● The task:
Your answer must consist only of the lines from the start of the entries through the line that holds "The image size is (662, 230).", copied exactly, with no pictures.
───
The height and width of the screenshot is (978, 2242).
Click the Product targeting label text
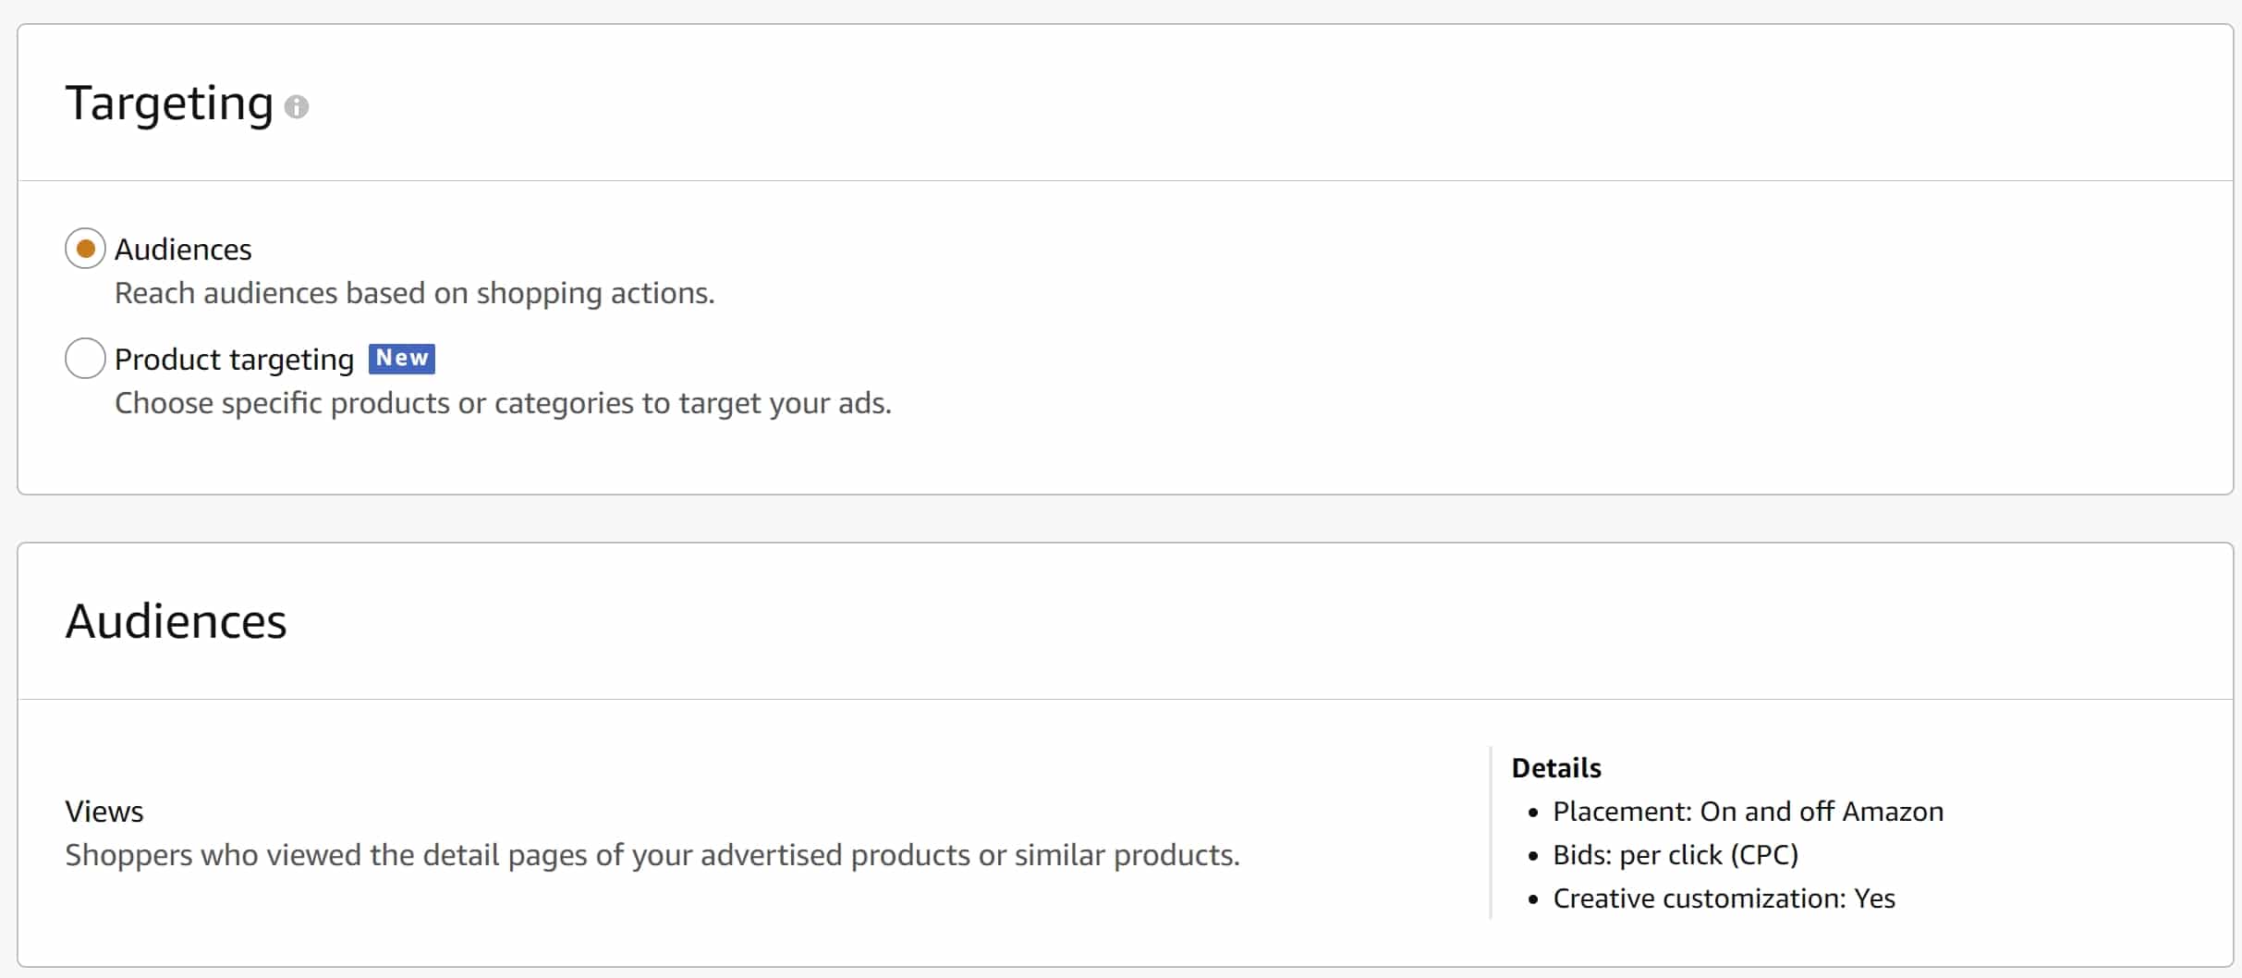point(235,360)
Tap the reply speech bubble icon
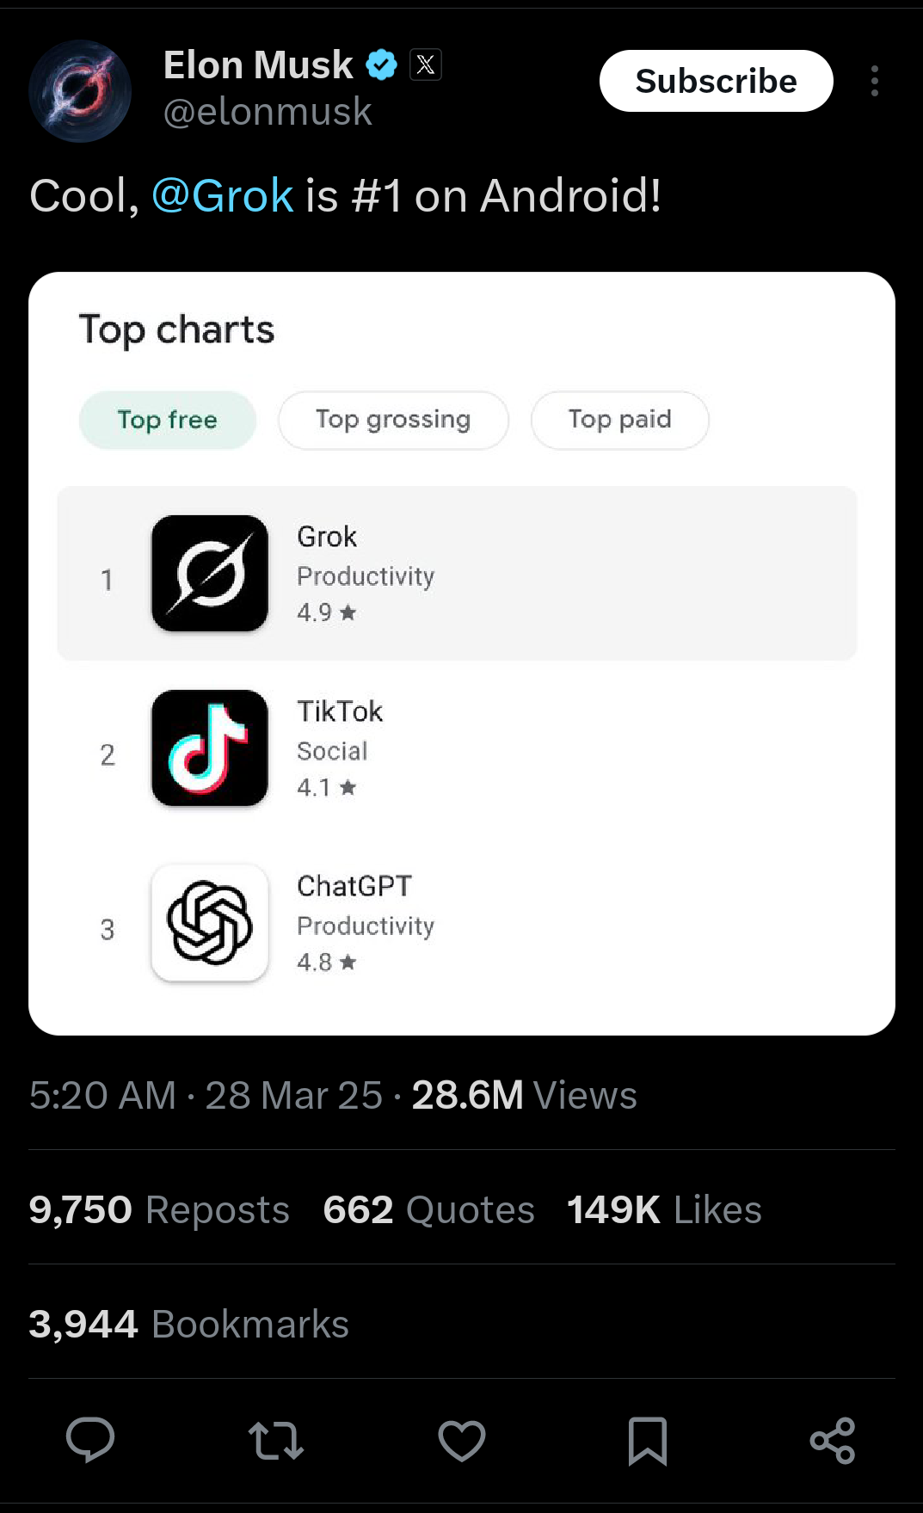 [x=90, y=1439]
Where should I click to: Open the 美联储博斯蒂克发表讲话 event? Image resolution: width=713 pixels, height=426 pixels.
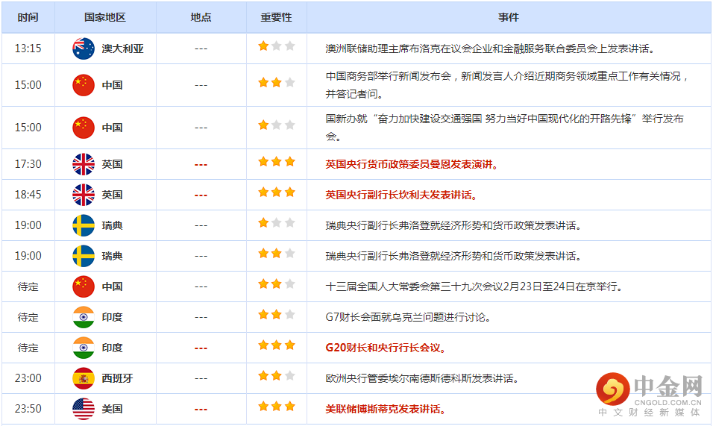point(386,409)
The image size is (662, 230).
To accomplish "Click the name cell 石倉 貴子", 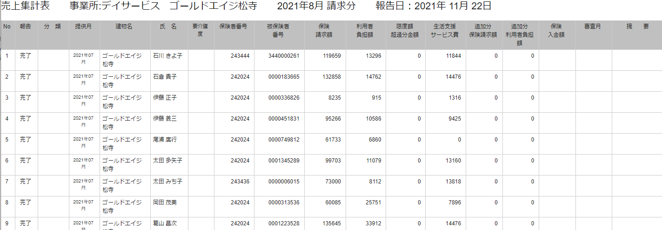I will point(165,77).
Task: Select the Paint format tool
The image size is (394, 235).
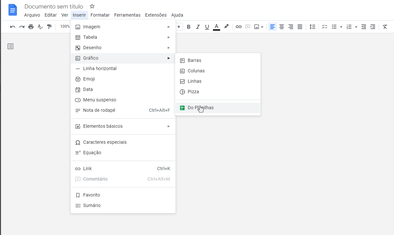Action: tap(49, 27)
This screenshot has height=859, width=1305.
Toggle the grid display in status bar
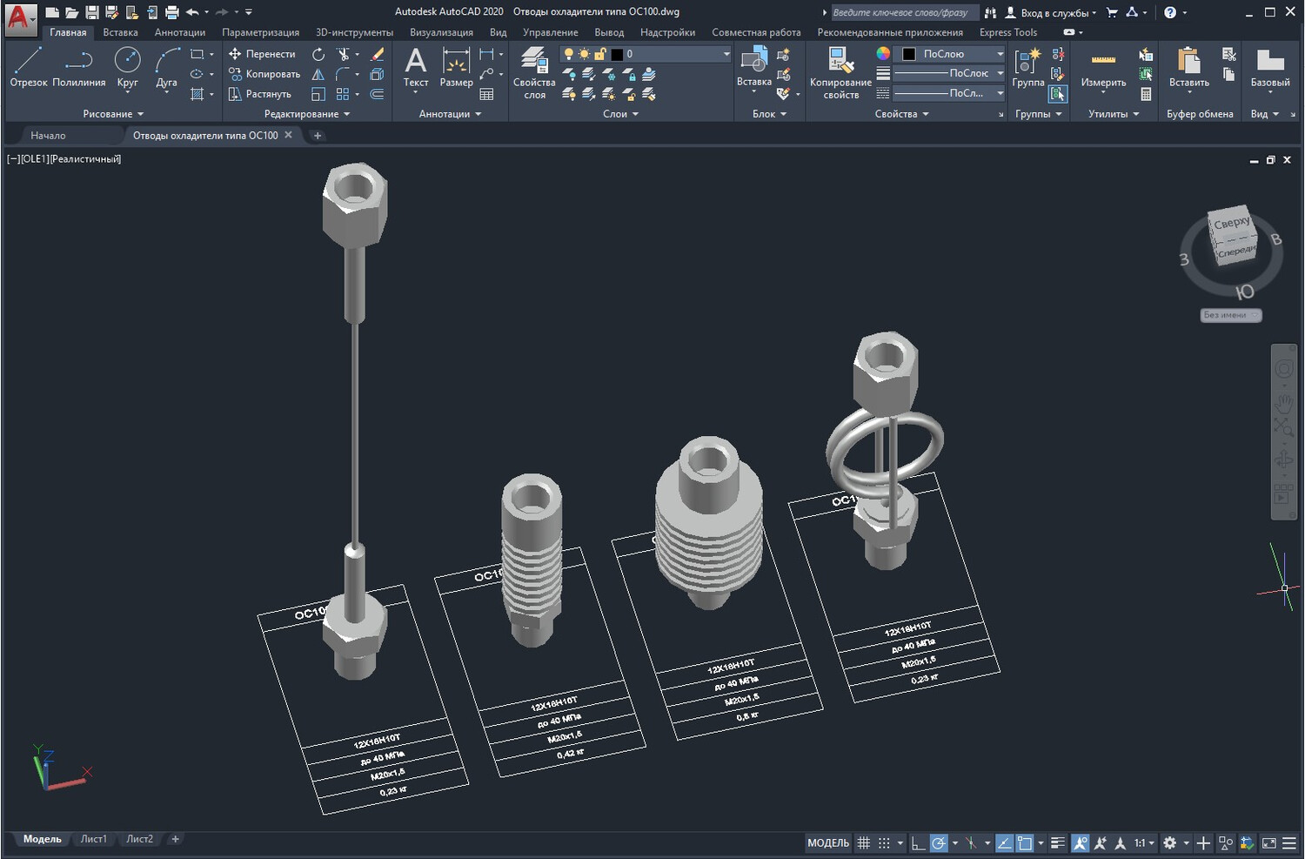(x=863, y=842)
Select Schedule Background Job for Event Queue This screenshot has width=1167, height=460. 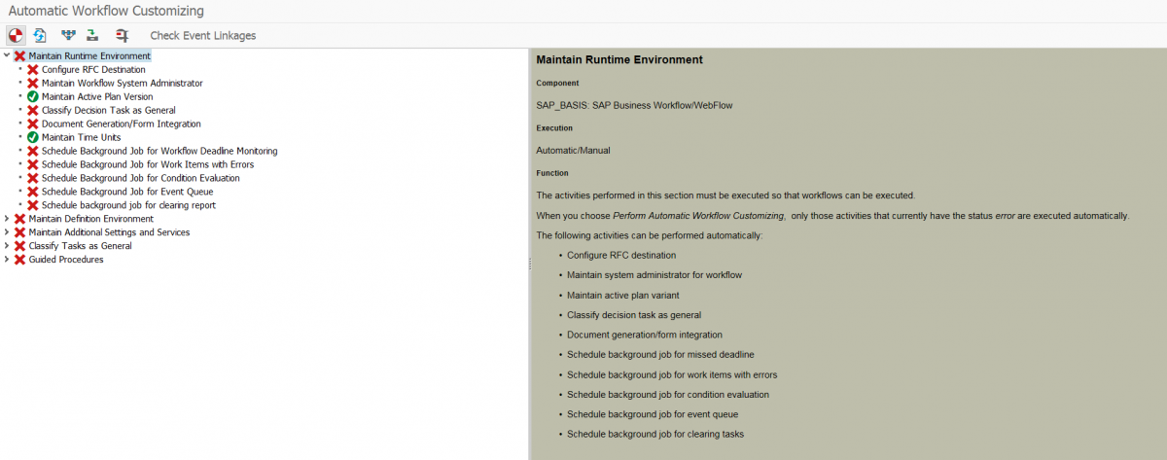126,192
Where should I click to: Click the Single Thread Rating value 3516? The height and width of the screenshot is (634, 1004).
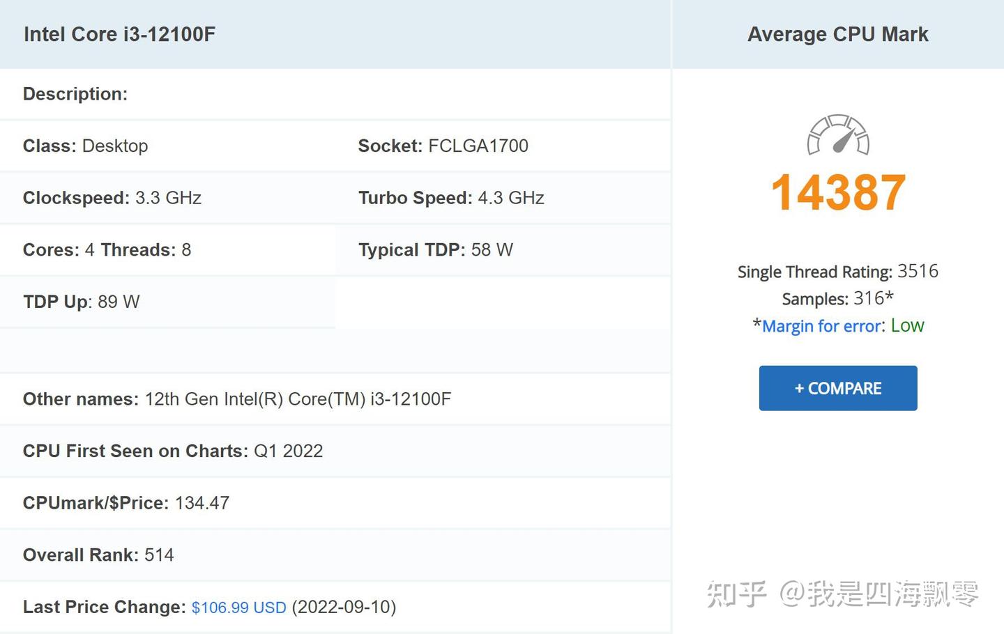click(918, 272)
───
● Result for this task:
The height and width of the screenshot is (978, 2242).
Click the Product targeting label text
point(235,360)
Tap the reply speech bubble icon
 [x=90, y=1439]
Where should I click to: Open the 美联储博斯蒂克发表讲话 event? Image resolution: width=713 pixels, height=426 pixels.
point(386,409)
The image size is (662, 230).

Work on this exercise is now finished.